=== WHAT THE TASK ASKS ===
Please repeat, without alteration, the line containing "Screen dimensions: 600x460" and every line that follows it to the end of the entries below, and only those lines.
= = = = =
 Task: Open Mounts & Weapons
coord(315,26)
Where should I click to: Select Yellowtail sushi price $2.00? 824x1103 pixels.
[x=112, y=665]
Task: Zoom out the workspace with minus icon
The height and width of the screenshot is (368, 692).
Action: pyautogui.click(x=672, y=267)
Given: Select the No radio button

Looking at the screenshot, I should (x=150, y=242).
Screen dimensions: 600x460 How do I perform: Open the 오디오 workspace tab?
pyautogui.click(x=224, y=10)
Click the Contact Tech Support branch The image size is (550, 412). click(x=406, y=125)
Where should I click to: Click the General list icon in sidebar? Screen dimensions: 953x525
= = = = =
=== WRITTEN SOLUTION ===
Screen dimensions: 600x460 How do I perform: Open the 오디오 workspace tab?
pyautogui.click(x=224, y=10)
Click the Contact Tech Support branch The image size is (550, 412). click(x=406, y=125)
Where should I click to: Click the General list icon in sidebar? Screen dimensions: 953x525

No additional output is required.